Il y a quelques années nous avions déjà réalisé avec Maxence Rifflet un sténopé géant avec 4 objectifs — un quadricerasténope — qui permettait littéralement d’entrer dans un appareil photographique. À l’intérieur, les différentes focales et orientations des objectifs offraient une perception diffractée de la réalité qui invitait à s’interroger sur les phénomènes optiques.
Le quadricérasténope avait été l’occasion de multiples expérimentations avec le public pendant l’été. Face à l’intérêt pédagogique de l’objet et à l’engouement du public, il a ensuite été installé dans plusieurs établissements scolaires des Côtes-d’Armor pendant deux années.
Nous proposons cet été de créer un dispositif similaire, inspiré du roman « L’homme boite » du japonais Kōbō Abe sorti en 1973, en resonnance avec l’exposition de Issei Suda présenté au Centre d’art GwinZegal.

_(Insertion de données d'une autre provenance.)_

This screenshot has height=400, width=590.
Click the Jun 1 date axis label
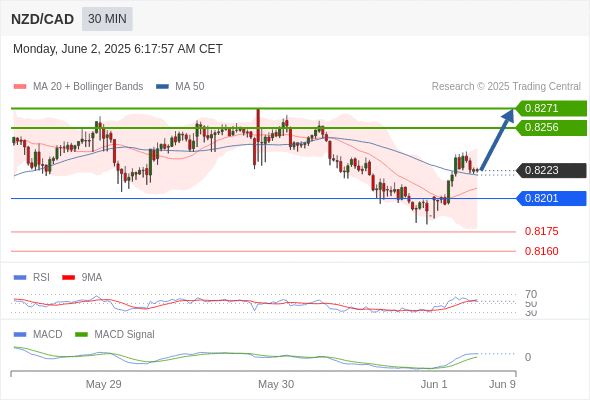434,384
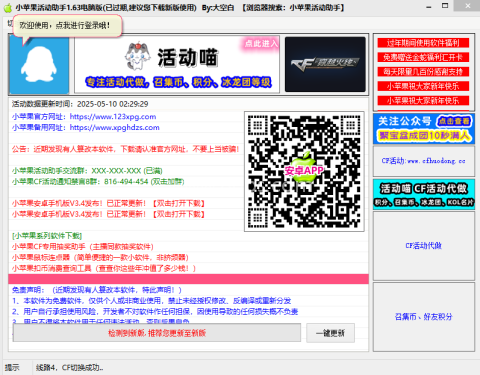Viewport: 480px width, 375px height.
Task: Click the 一键更新 button
Action: [x=330, y=333]
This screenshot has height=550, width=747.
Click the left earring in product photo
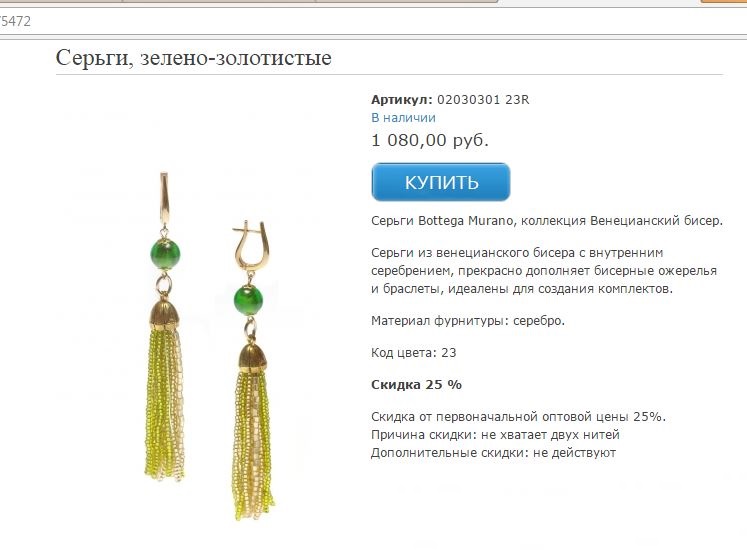point(164,326)
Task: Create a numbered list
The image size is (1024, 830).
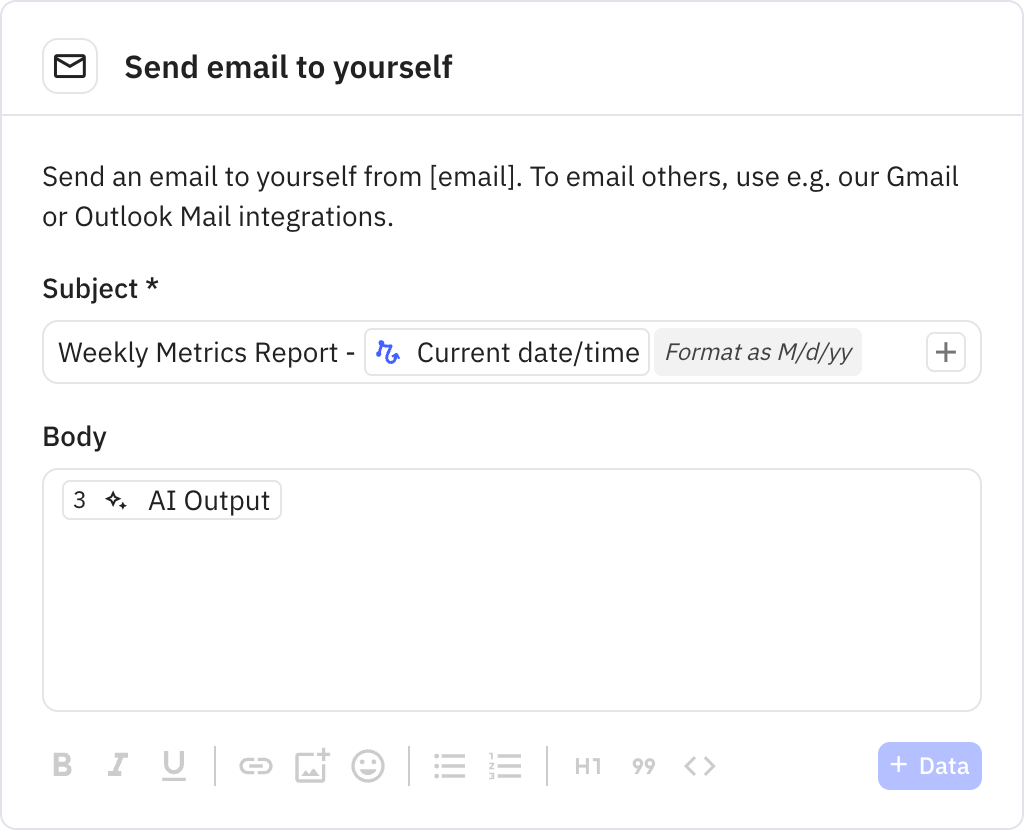Action: pos(505,766)
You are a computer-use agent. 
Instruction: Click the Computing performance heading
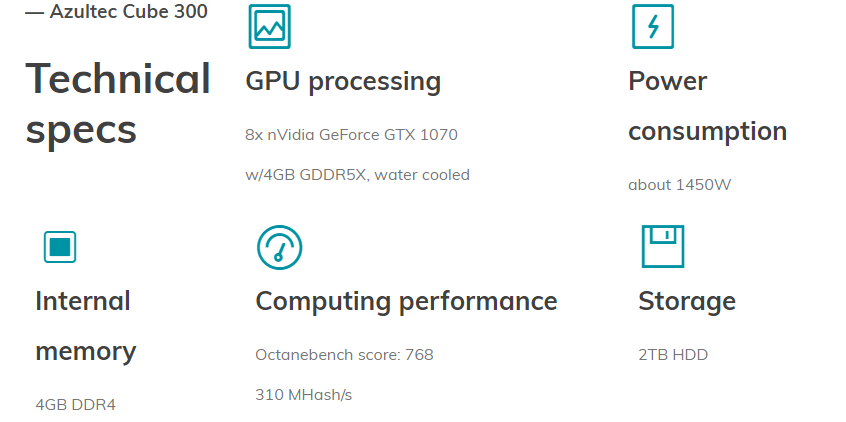coord(406,301)
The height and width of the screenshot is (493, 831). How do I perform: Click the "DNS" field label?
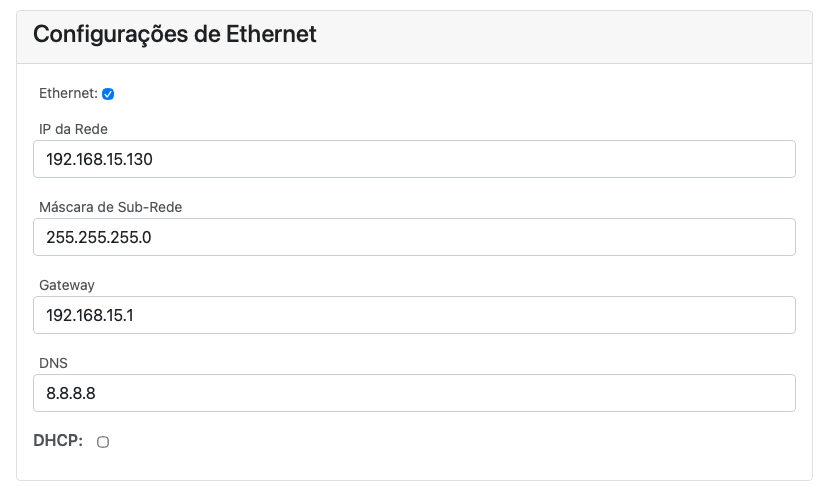53,363
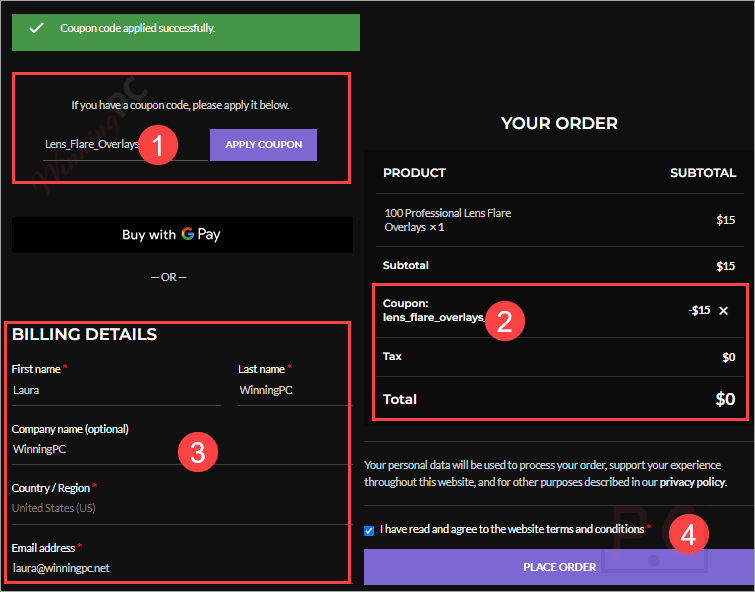Screen dimensions: 755x592
Task: Click the 'I have read and agree' label text
Action: click(511, 529)
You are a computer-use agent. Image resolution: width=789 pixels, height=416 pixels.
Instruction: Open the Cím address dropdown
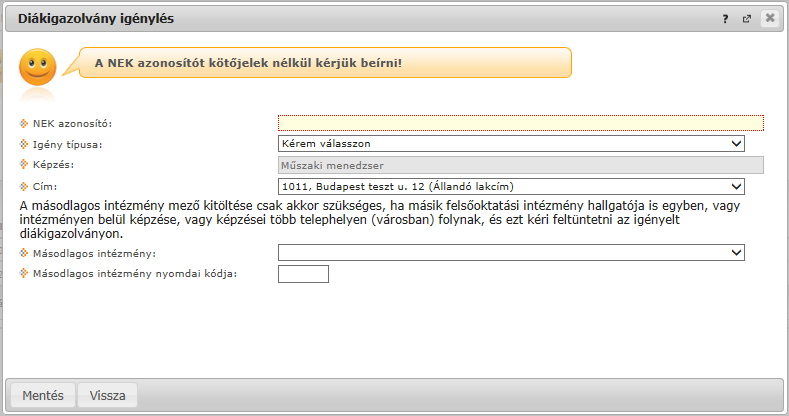tap(511, 187)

Cette dissociation du couple voir/être vu, est au centre des dispositifs de surveillance à l’oeuvre dans l’architecture carcérale, dont la prison de Guingamp dans laquelle nous travaillerons, est un exemple. Mais ce point de départ littéraire renverse cette thématique, puisque l’homme-boîte s’enferme volontairement et qu’il déambule néanmoins librement dans l’espace public. À ce point de départ littéraire, nous associons un ensemble de documents visuels, issus des travaux antérieurs de Maxence Rifflet comme de l’histoire de la photographie, qui permettent de se faire une idée de l’orientation de la recherche. Nous pensons en particulier au Portrait multiple de Marcel Duchamp inspiré des expériences de « photographie récréative » très en vogue au début du XXe siècle. Un homme fait face à deux miroirs, deux autres miroirs sont disposés derrière lui, de part et d’autre de l’appareil photographique.
La machine optique explorera cette fois la dissociation du couple voir /être vu ainsi que la démultiplication de la figure. Le miroir sera cette fois notre principal matériau de travail.
Le projet se partage entre un temps de résidence d’une semaine et des temps d’expérimentations avec des publics divers. Centre de loisirs, centre hospitalier, habitants seront invités en compagnie de Maxence Rifflet et des médiatrices du centre d’art à tester cette « machine à voir ». Prendre le temps de regarder, d’être surpris et de comprendre les effets optiques, cinétiques et poétiques propres à la photographie sera un des enjeux de cette proposition.